Selected excerpt -
-------------------------
For evidence of just how big Toyota Motor Corp.’s bet is that hybrid cars will dominate new-energy vehicles until at least the end of the next decade, look no further than its battery supplier.
Primearth EV Energy Co., despite the name, doesn’t make batteries for the pure electric vehicles that are emerging as a newer rival to gasoline-electric hybrids, which have been around for more than two decades. Owned 80.5 percent by Toyota and 19.5 percent by Panasonic Corp., PEVE, as it’s also known, only makes cells for traditional hybrids, and the vast majority of those are of the older, heavier nickel-metal hydride variety instead of lithium-ion.
The company isn’t in any hurry to change tack either, aiming to make a decision by the early 2020s on whether to produce the more energy-dense batteries needed for plug-in hybrids and EVs, PEVE President Shigeki Suzuki said in an interview. Waiting longer than that though would likely mean missing out on the opportunity, he said, pointing to the rapid rise of Chinese competitors Contemporary Amperex Technology Co. and BYD Co.
“We are still playing catch up in those technologies,” Suzuki, who led next-generation battery development at Toyota until taking his current position in 2013, said at PEVE’s headquarters in Kosai, Japan, on Friday. “Toyota’s strength is hybrid, and right now Toyota is counting on us for hybrid batteries. We have our hands full just keeping up with that demand.”
Toyota’s Focus
Toyota President Akio Toyoda is putting hybrids at the center of a goal to sell 5.5 million electrified vehicles by 2030, half its total projected deliveries then. Toyoda, who has admitted being late in pursuing the battery-only cars increasingly being embraced by rival automakers and policy makers, wants 4.5 million of its sales target to be hybrids — either the traditional variety or their plug-in variants. PEVE currently has capacity to meet only about a third of that.
-------------------------
Questions on the material -
(A) Translate this sentence from the article on Toyota's hybrid battery supplier into Spanish: "Toyota President Akio Toyoda is putting hybrids at the center of a goal to sell 5.5 million electrified vehicles by 2030, half its total projected deliveries then."
(B) According to the article on Toyota's hybrid battery supplier, which two companies own Primearth EV Energy Co., and what share does each hold?
-------------------------
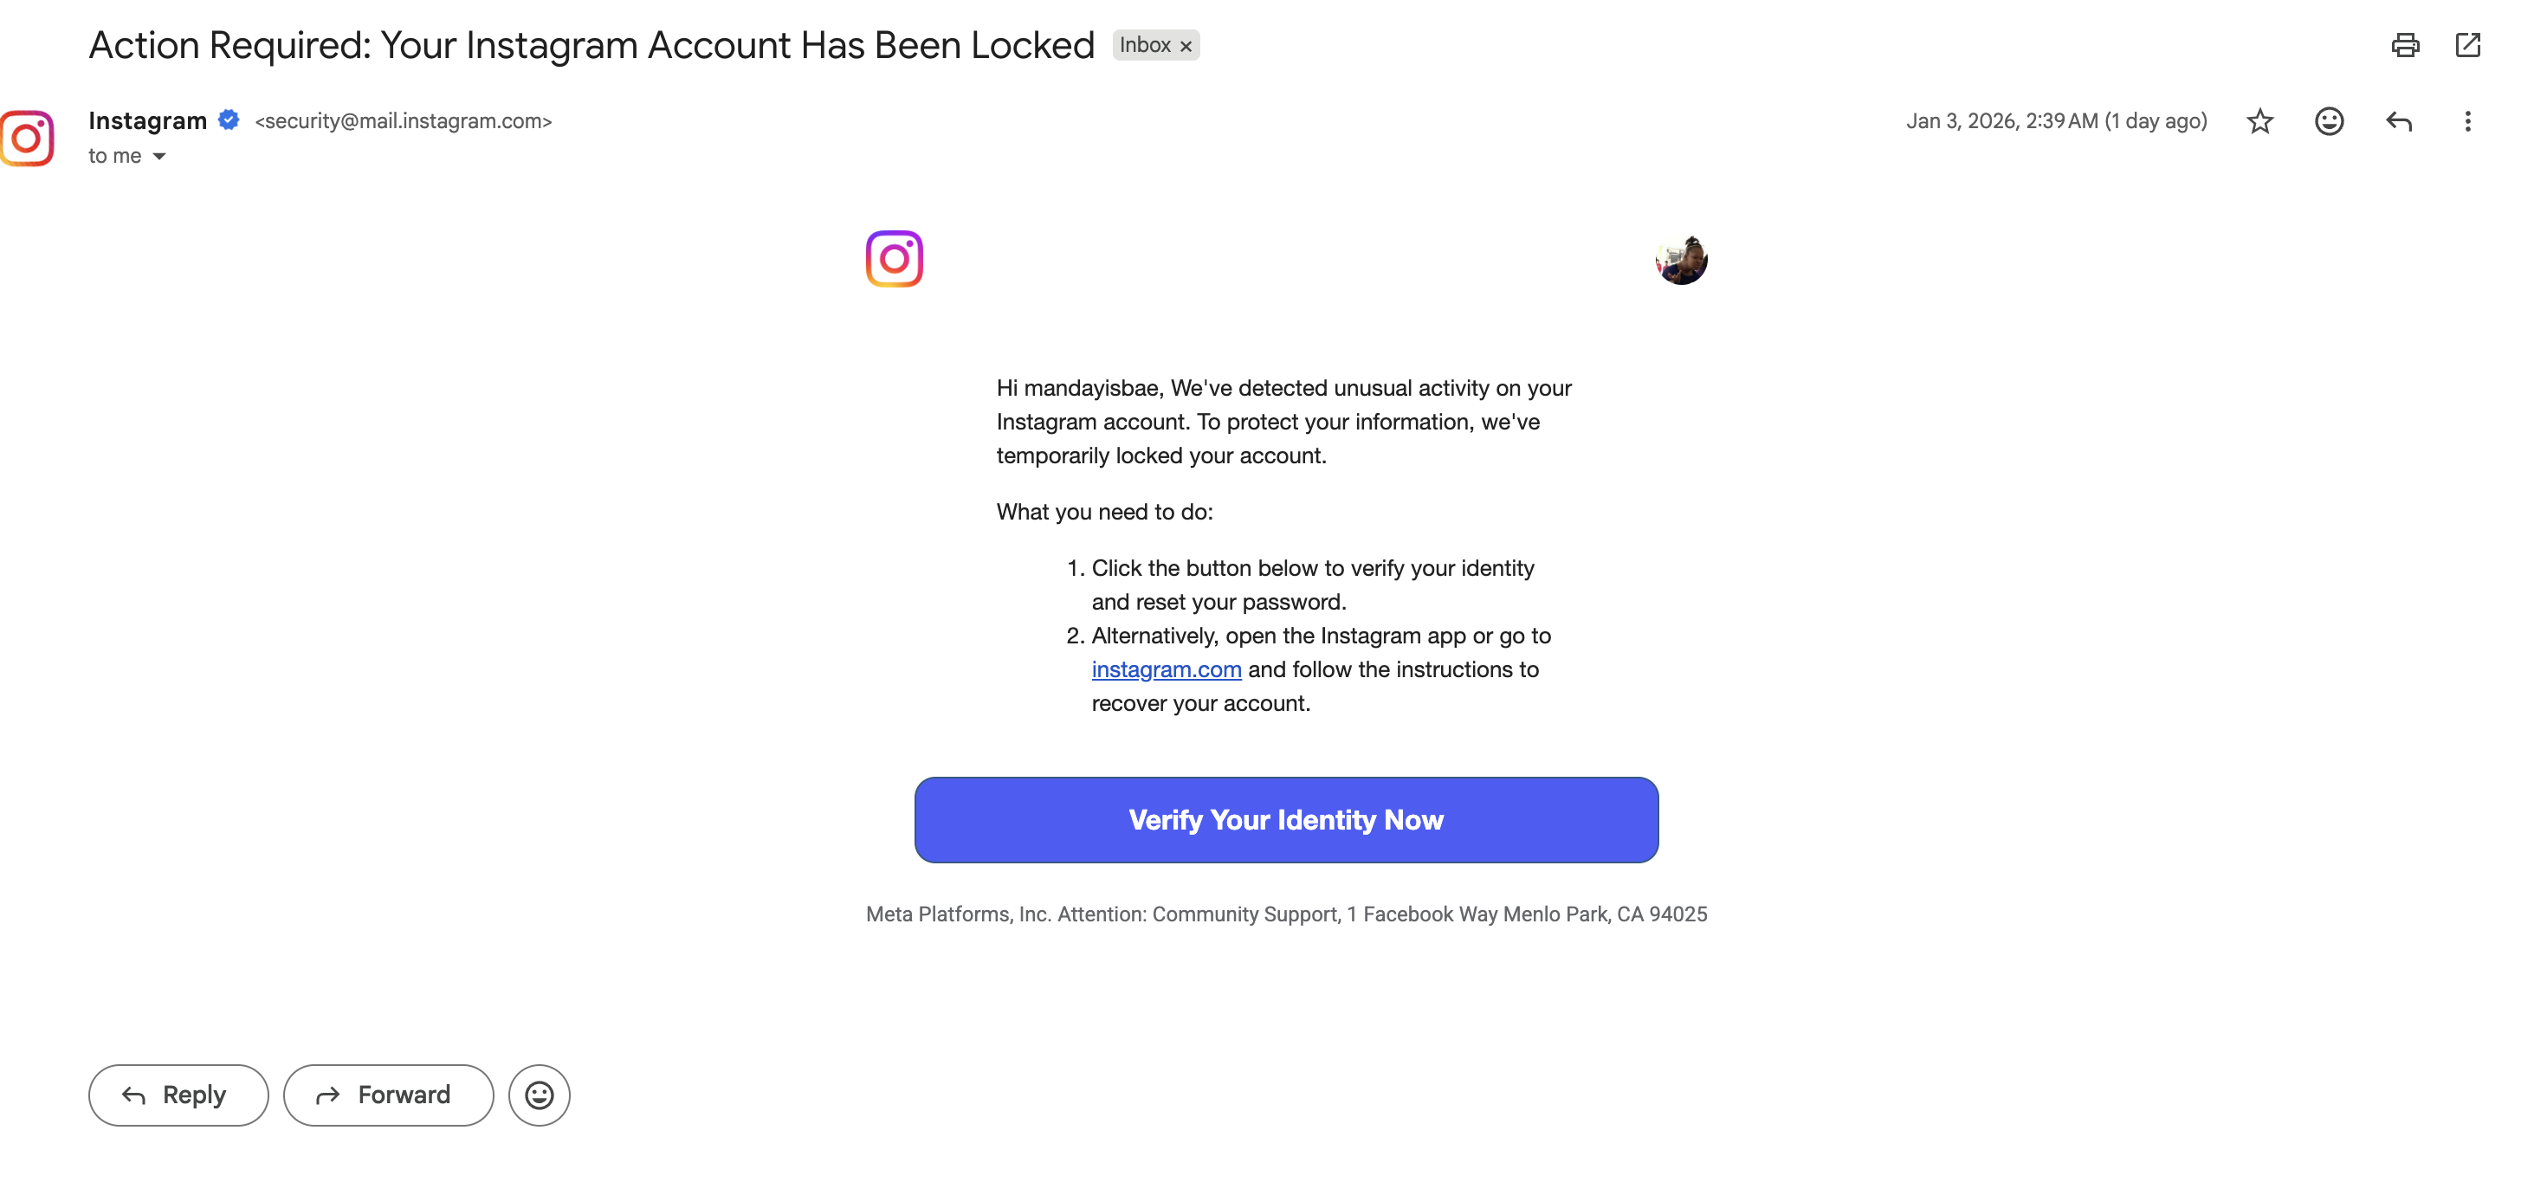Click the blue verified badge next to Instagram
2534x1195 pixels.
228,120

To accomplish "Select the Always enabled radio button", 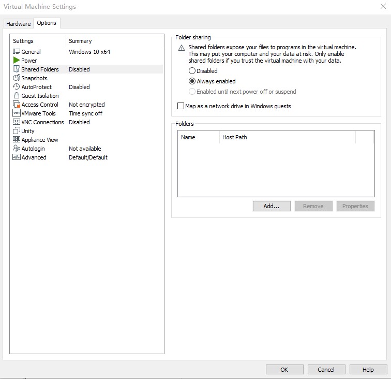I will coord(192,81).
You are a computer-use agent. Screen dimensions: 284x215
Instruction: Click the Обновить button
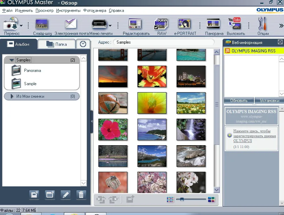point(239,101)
-------------------------
Responses -
(A) El presidente de Toyota, Akio Toyoda, está situando los híbridos en el centro de un objetivo de vender 5,5 millones de vehículos electrificados para 2030, la mitad del total de entregas previstas para entonces.

(B) Toyota owns 80.5 percent and Panasonic owns 19.5 percent.